> [Source document]
Critical Accounting Policies and Estimates
The preparation of consolidated financial statements in conformity with accounting principles generally accepted in the United States of America requires management to make estimates and assumptions that affect the reported amounts of assets and liabilities, disclosures of contingent assets and liabilities at the date of the consolidated financial statements, and the reported amounts of revenues and expenses during the reported periods. The Securities and Exchange Commission ("SEC") has defined a company’s critical accounting policies as the ones that are most important to the portrayal of a company’s financial condition and results of operations, and which require a company to make its most difficult and subjective judgments. Based on this definition, we have identified the critical accounting policies and judgments addressed below. We base our estimates on historical experience and on various other assumptions that we believe to be reasonable under the circumstances. Actual results may differ from these estimates.

Streaming Content (effective January 1, 2019)
We acquire, license and produce content, including original programing, in order to offer our members unlimited viewing of TV series and films. The content licenses are for a fixed fee and specific windows of availability. Payment terms for certain content licenses and the production of content require more upfront cash payments relative to the amortization expense. Payments for content, including additions to streaming assets and the changes in related liabilities, are classified within "Net cash used in operating activities" on the Consolidated Statements of Cash Flows.
We recognize content assets (licensed and produced) as "Non-current content assets, net" on the Consolidated Balance Sheet. For licenses, we capitalize the fee per title and record a corresponding liability at the gross amount of the liability when the license period begins, the cost of the title is known and the title is accepted and available for streaming. For productions, we capitalize costs associated with the production, including development cost, direct costs and production overhead. Participations and residuals are expensed in line with the amortization of production costs.
Based on factors including historical and estimated viewing patterns, we amortize the content assets (licensed and produced) in “Cost of revenues” on the Consolidated Statements of Operations over the shorter of each title's contractual window of availability or estimated period of use or ten years, beginning with the month of first availability. The amortization is on an accelerated basis, as we typically expect more upfront viewing, for instance due to additional merchandising and marketing efforts, and film amortization is more accelerated than TV series amortization. We review factors that impact the amortization of the content assets on a regular basis. Our estimates related to these factors require considerable management judgment.
Our business model is subscription based as opposed to a model generating revenues at a specific title level. Content assets (licensed and produced) are predominantly monetized as a group and therefore are reviewed at a group level when an event or change in circumstances indicates a change in the expected usefulness of the content or that the fair value may be less than unamortized cost. To date, we have not identified any such event or changes in circumstances. If such changes are identified in the future, these aggregated content assets will be stated at the lower of unamortized cost or fair value. In addition, unamortized costs for assets that have been, or are expected to be, abandoned are written off.

> [Material provided]
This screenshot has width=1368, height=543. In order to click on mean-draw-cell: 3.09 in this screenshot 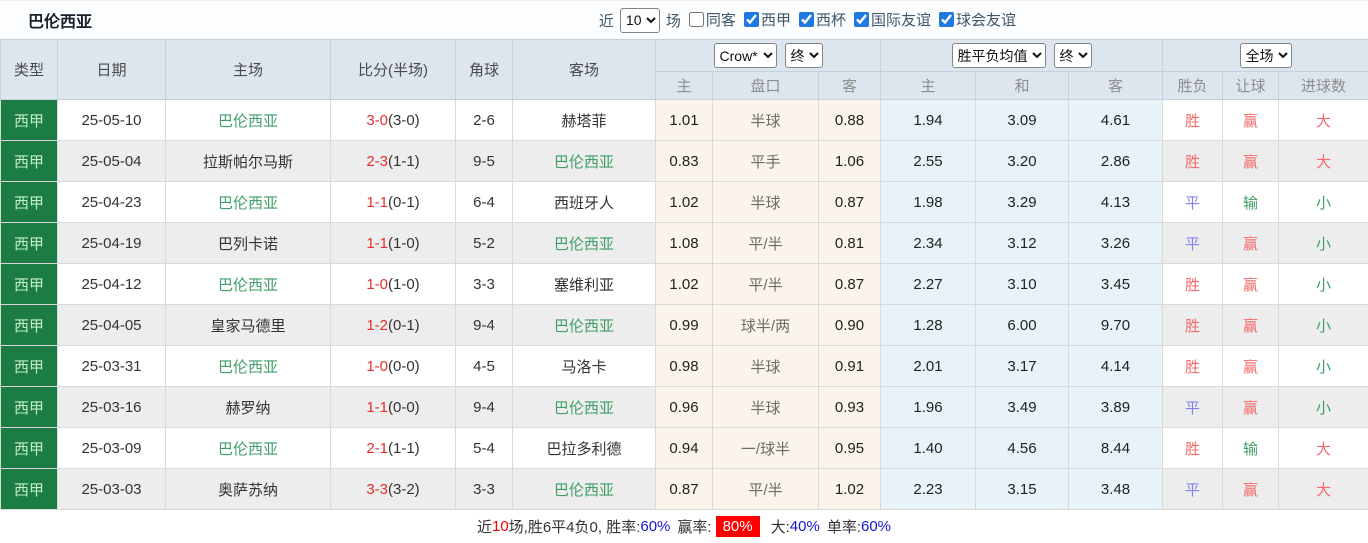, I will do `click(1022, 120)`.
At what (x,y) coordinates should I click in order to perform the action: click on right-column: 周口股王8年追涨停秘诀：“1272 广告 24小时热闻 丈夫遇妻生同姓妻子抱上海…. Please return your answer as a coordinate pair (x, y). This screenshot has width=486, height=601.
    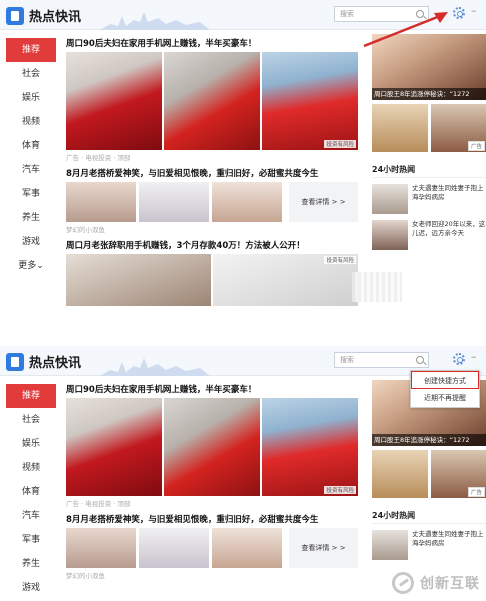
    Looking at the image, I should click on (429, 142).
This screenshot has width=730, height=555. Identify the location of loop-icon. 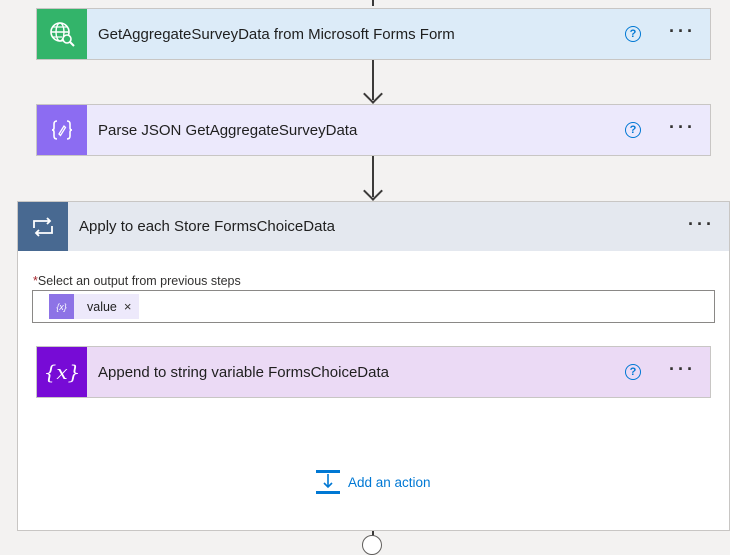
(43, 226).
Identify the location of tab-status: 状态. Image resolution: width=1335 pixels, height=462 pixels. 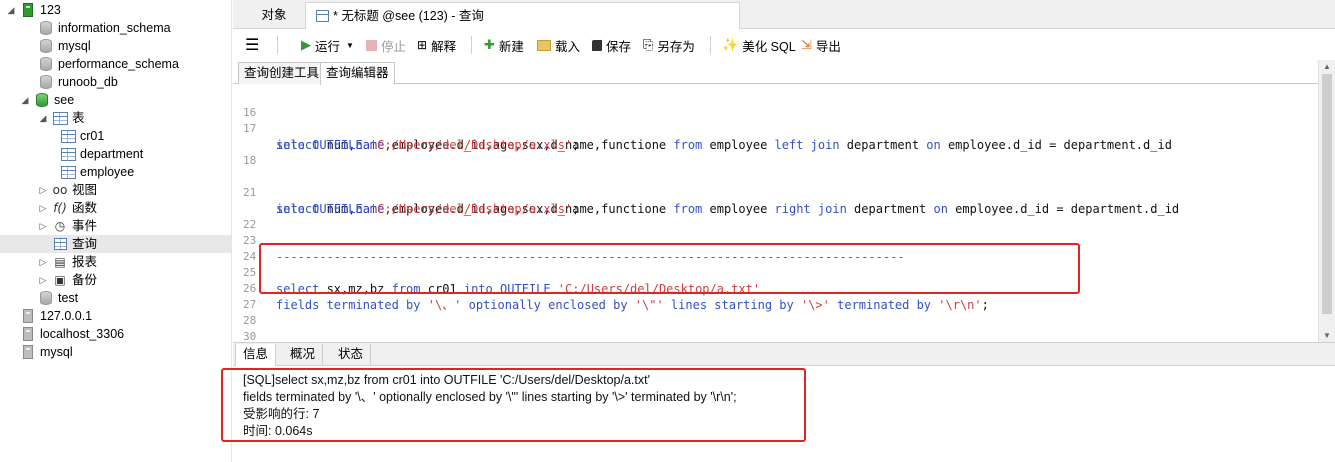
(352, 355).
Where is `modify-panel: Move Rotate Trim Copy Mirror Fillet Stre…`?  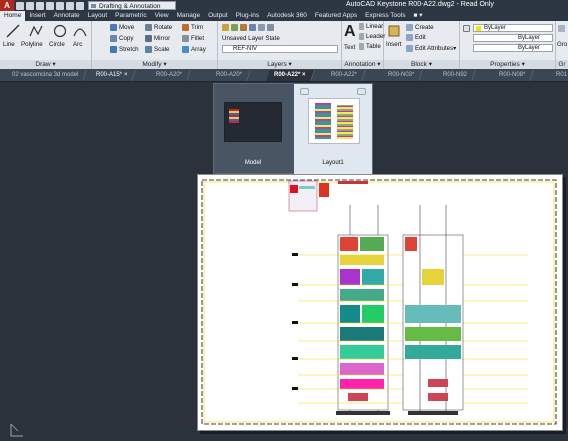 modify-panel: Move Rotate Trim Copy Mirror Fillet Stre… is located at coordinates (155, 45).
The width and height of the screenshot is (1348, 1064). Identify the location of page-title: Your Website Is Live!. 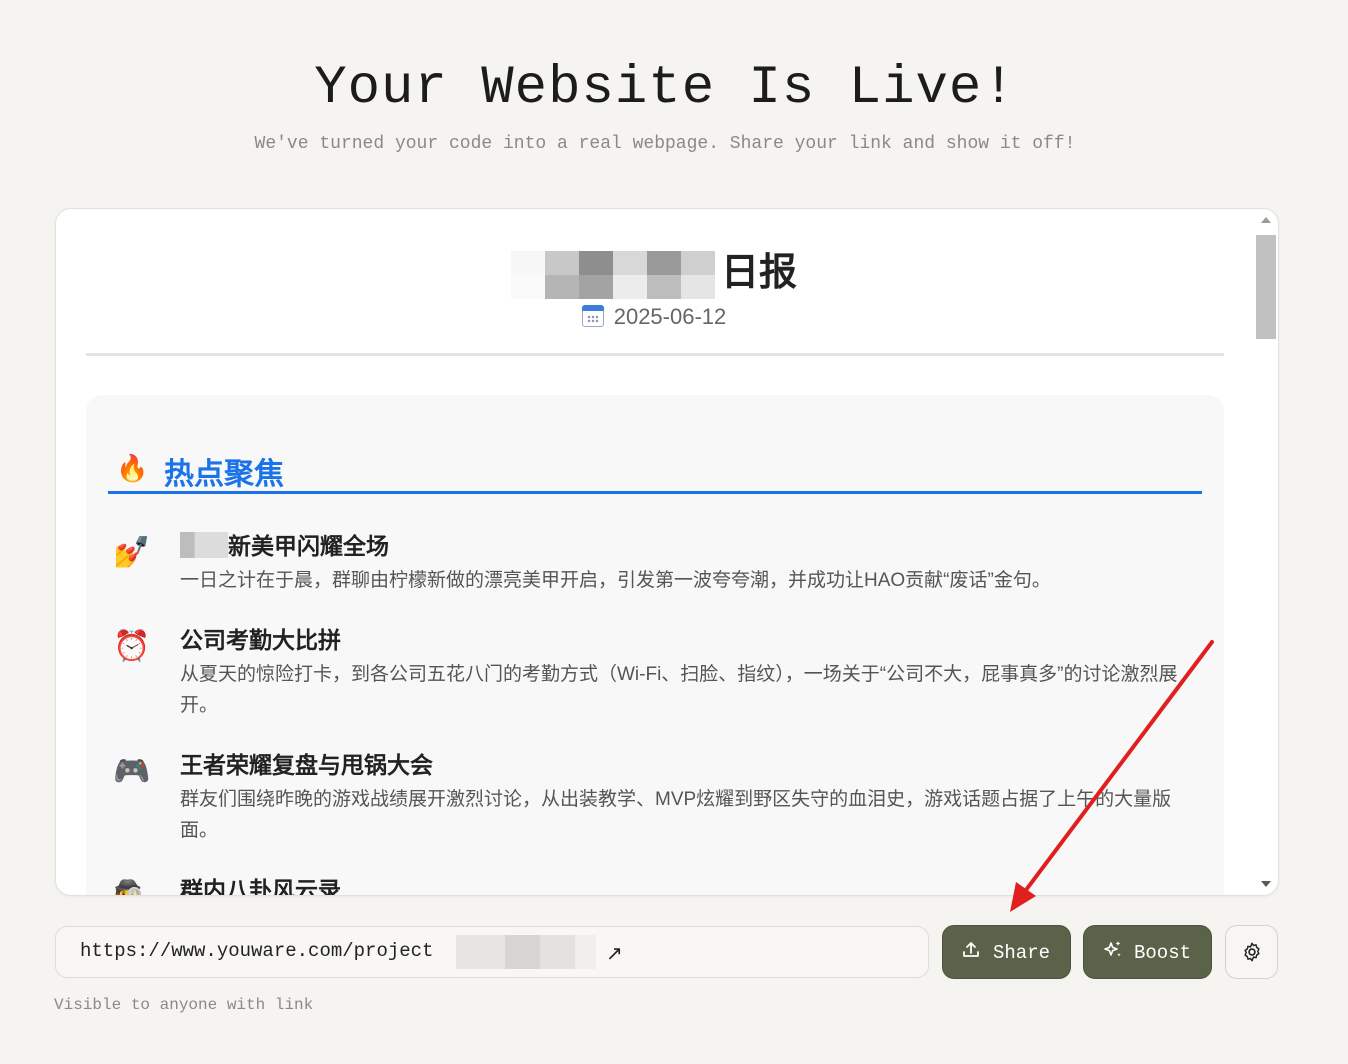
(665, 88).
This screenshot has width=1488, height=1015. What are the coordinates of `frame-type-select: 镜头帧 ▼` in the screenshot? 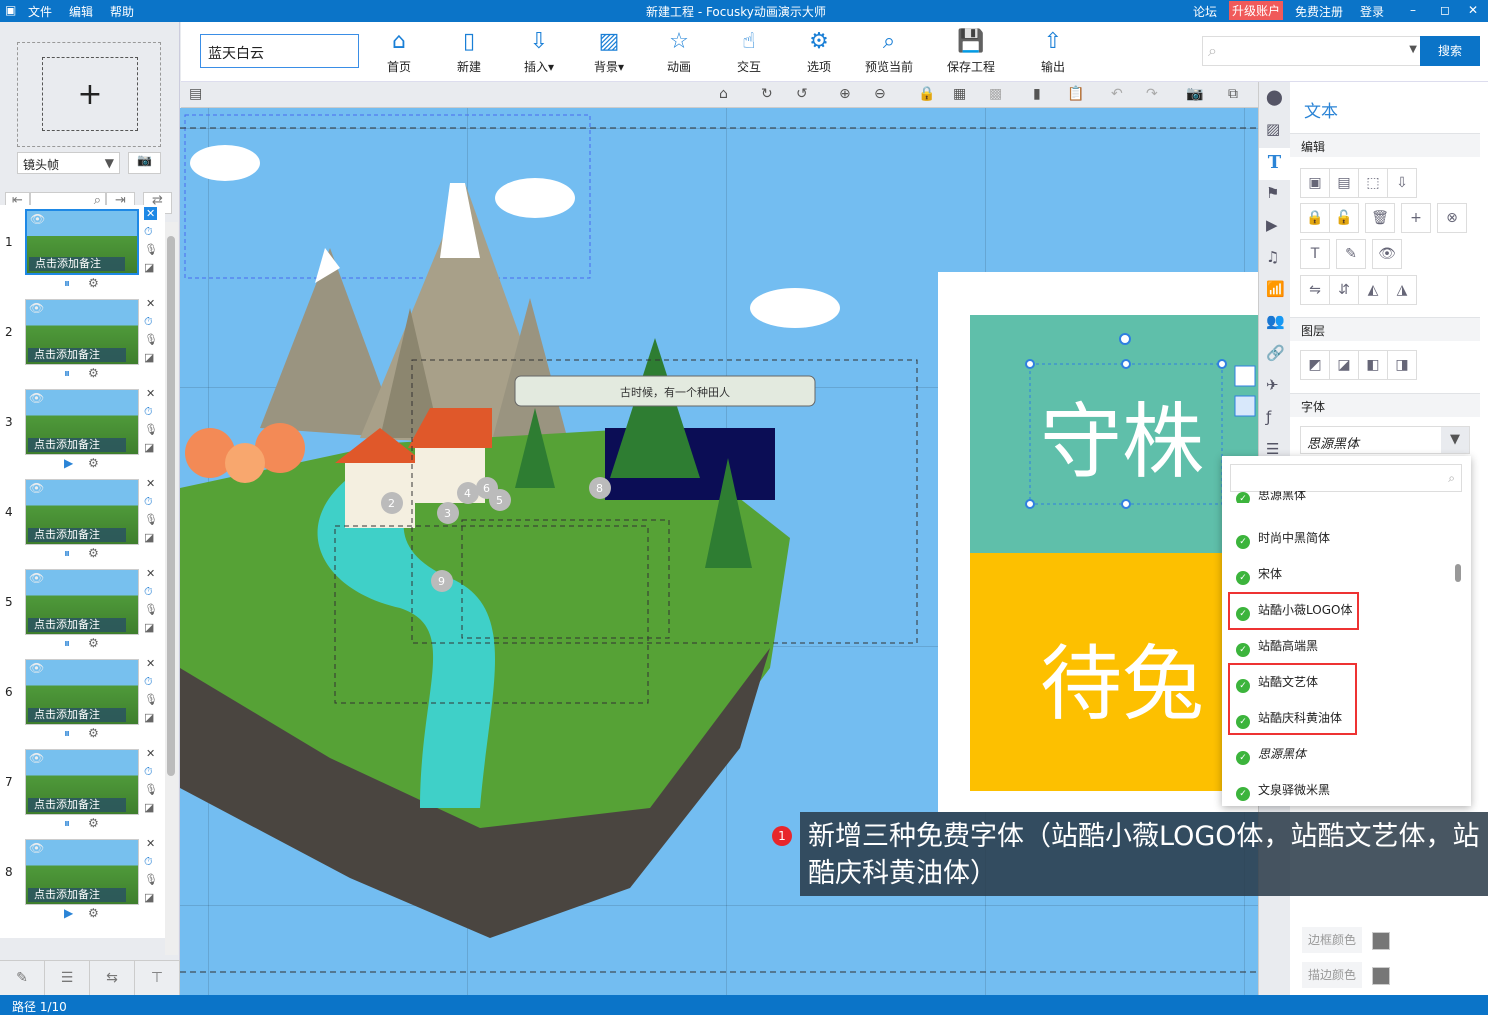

> [Work instruction]
Reproduce the passage of the accounting policies text between "We recognize content" and "of production costs.", inclusive. The items were gathered from a different source than the text.

> [Task output]
We recognize content assets (licensed and produced) as "Non-current content assets, net" on the Consolidated Balance Sheet. For licenses, we capitalize the fee per title and record a corresponding liability at the gross amount of the liability when the license period begins, the cost of the title is known and the title is accepted and available for streaming. For productions, we capitalize costs associated with the production, including development cost, direct costs and production overhead. Participations and residuals are expensed in line with the amortization of production costs.